OMCAT: Omni Context Aware Transformer
Arushi Goel, Karan Sapra, Matthieu Le, Rafael Valle, Andrew Tao, Bryan Catanzaro
2024-10-17

Summary
This paper introduces OMCAT, a new model designed to improve how well language models understand and connect information from audio and video, particularly over time.
What's the problem?
While large language models (LLMs) have become good at understanding text, they struggle with understanding events that happen in audio and video together, especially when those events are related over time. This makes it hard for them to answer questions that require linking information from both types of media.
What's the solution?
To solve this problem, the authors created a new dataset called OCTAV, which captures how events transition between audio and video. They also developed OMCAT (Omni Context Aware Transformer), a model that uses a special technique called Rotary Time Embeddings (RoTE) to better understand the timing of events. OMCAT is trained through a three-step process that helps it learn to align and interpret information from different sources effectively.
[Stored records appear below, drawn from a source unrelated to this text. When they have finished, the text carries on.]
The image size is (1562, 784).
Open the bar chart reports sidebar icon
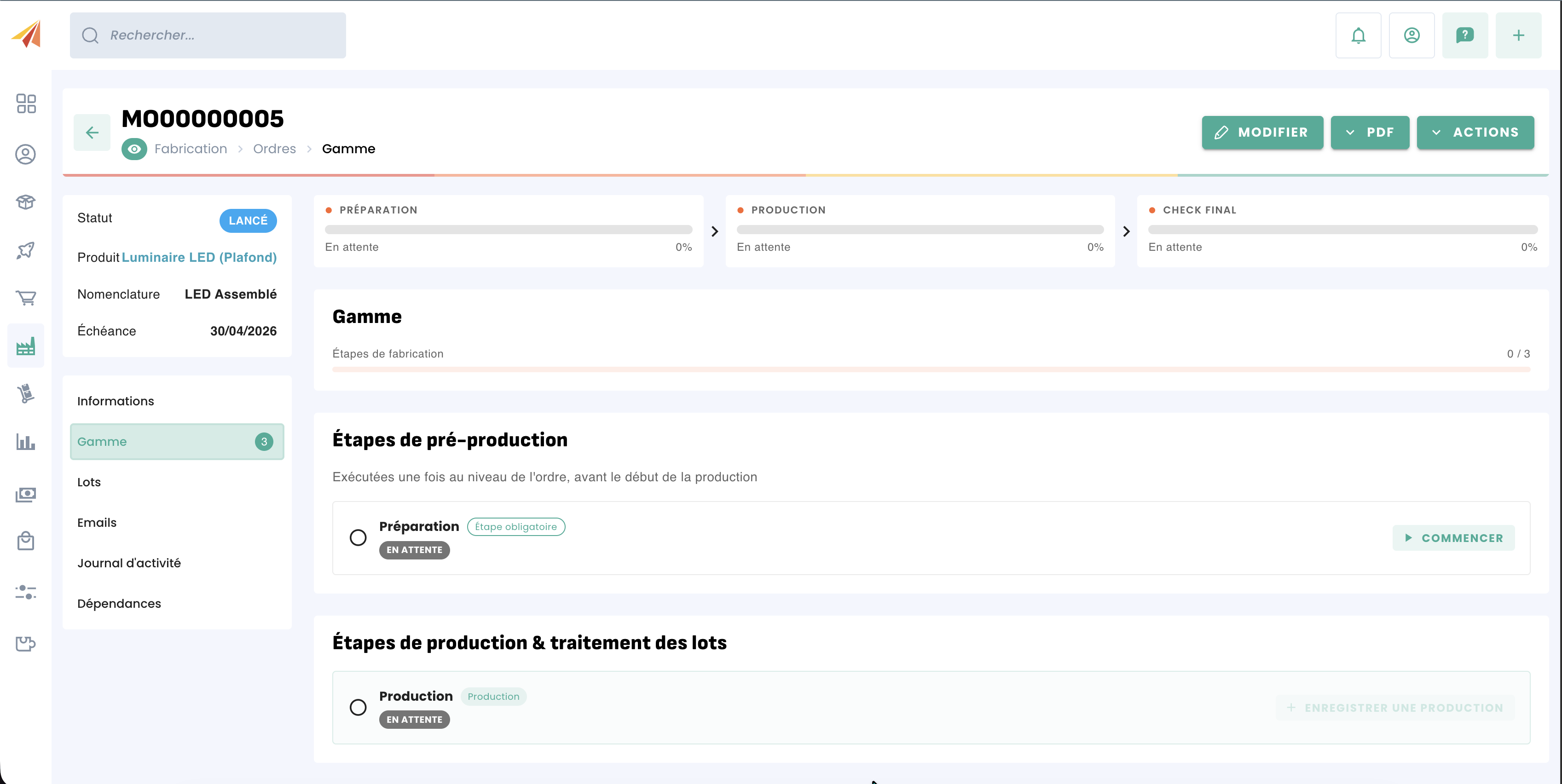pos(25,442)
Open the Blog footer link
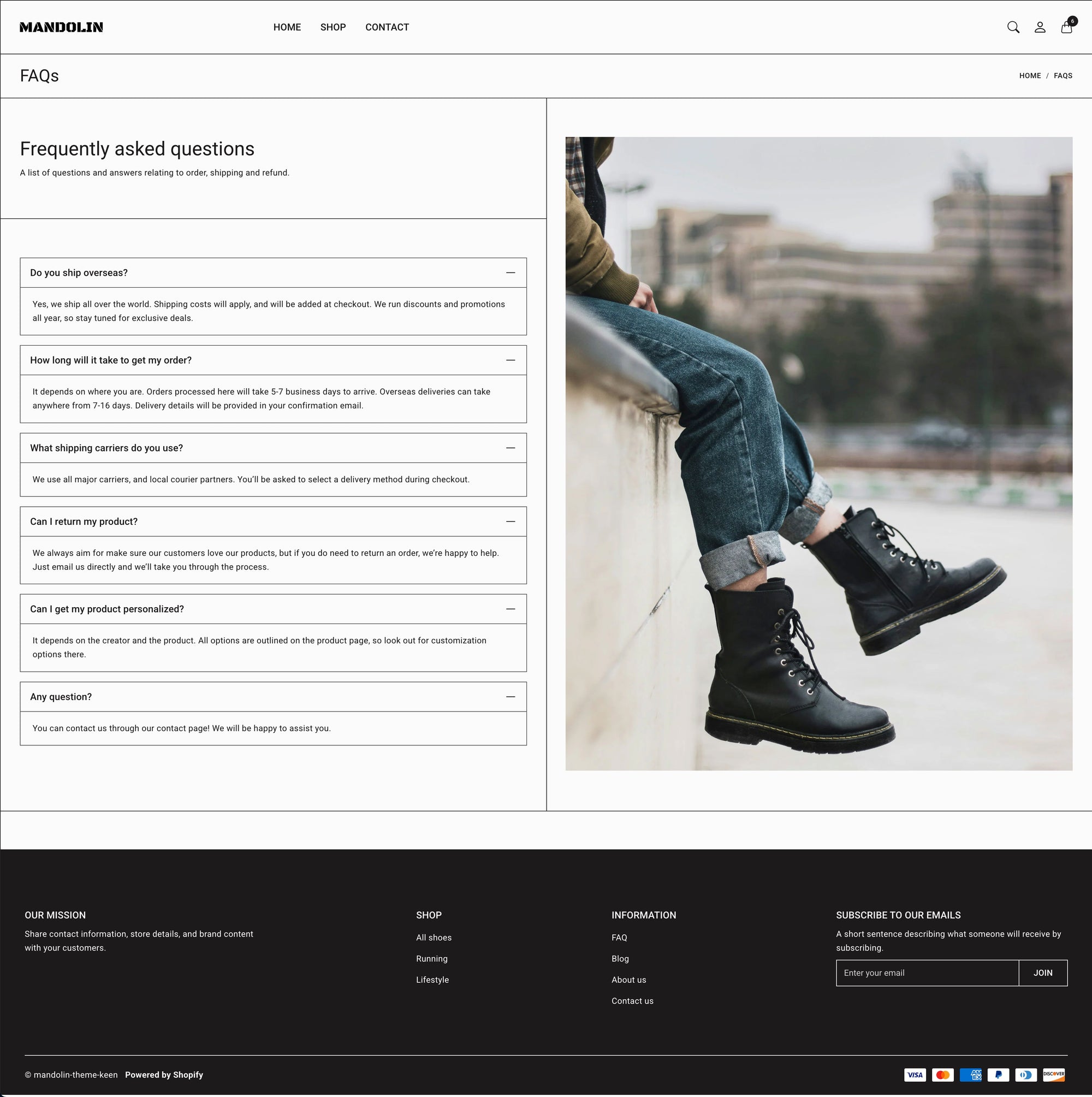This screenshot has height=1097, width=1092. 620,958
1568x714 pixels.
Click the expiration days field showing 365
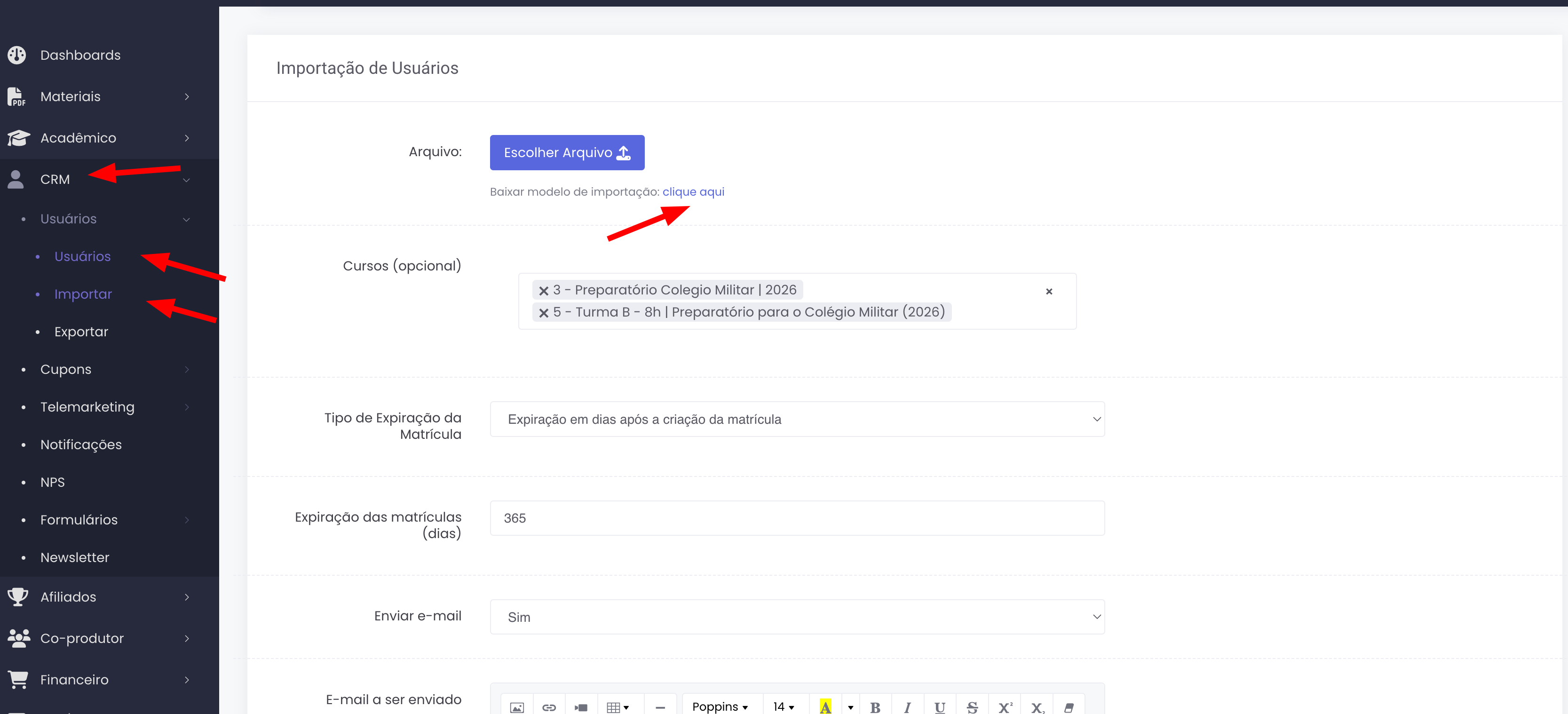point(797,518)
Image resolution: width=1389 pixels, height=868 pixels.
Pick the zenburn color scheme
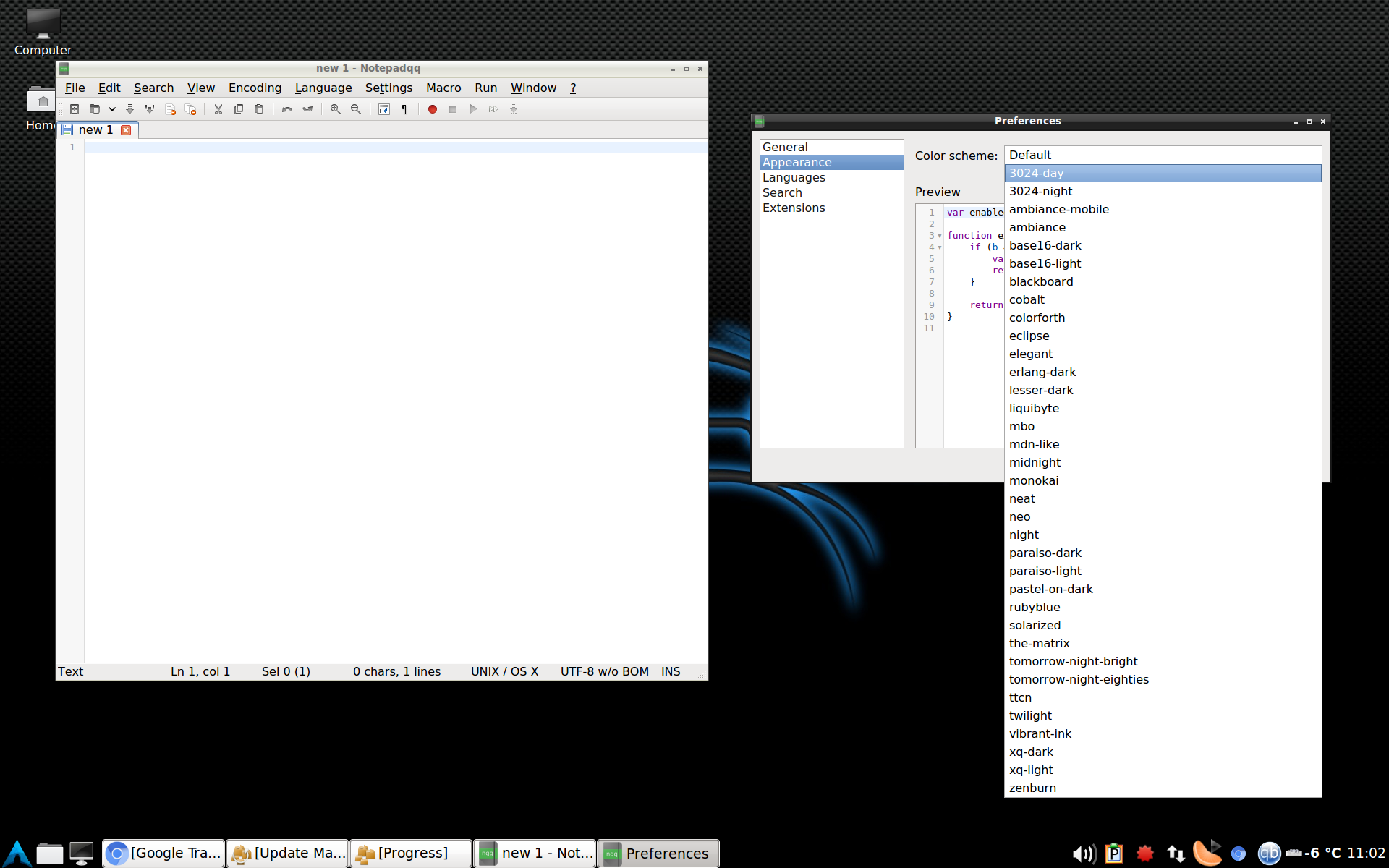(1032, 788)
The model was tested and showed excellent performance on tasks that require understanding both audio and visual information.
Why it matters?
This research is important because it enhances the ability of AI systems to process and understand complex information from multiple sources. By improving how these models handle audio and video together, OMCAT can lead to better applications in fields like education, entertainment, and healthcare, where understanding context across different media is crucial.
Abstract
Large Language Models (LLMs) have made significant strides in text generation and comprehension, with recent advancements extending into multimodal LLMs that integrate visual and audio inputs. However, these models continue to struggle with fine-grained, cross-modal temporal understanding, particularly when correlating events across audio and video streams. We address these challenges with two key contributions: a new dataset and model, called OCTAV and OMCAT respectively. OCTAV (Omni Context and Temporal Audio Video) is a novel dataset designed to capture event transitions across audio and video. Second, OMCAT (Omni Context Aware Transformer) is a powerful model that leverages RoTE (Rotary Time Embeddings), an innovative extension of RoPE, to enhance temporal grounding and computational efficiency in time-anchored tasks. Through a robust three-stage training pipeline-feature alignment, instruction tuning, and OCTAV-specific training-OMCAT excels in cross-modal temporal understanding. Our model demonstrates state-of-the-art performance on Audio-Visual Question Answering (AVQA) tasks and the OCTAV benchmark, showcasing significant gains in temporal reasoning and cross-modal alignment, as validated through comprehensive experiments and ablation studies. Our dataset and code will be made publicly available. The link to our demo page is https://om-cat.github.io.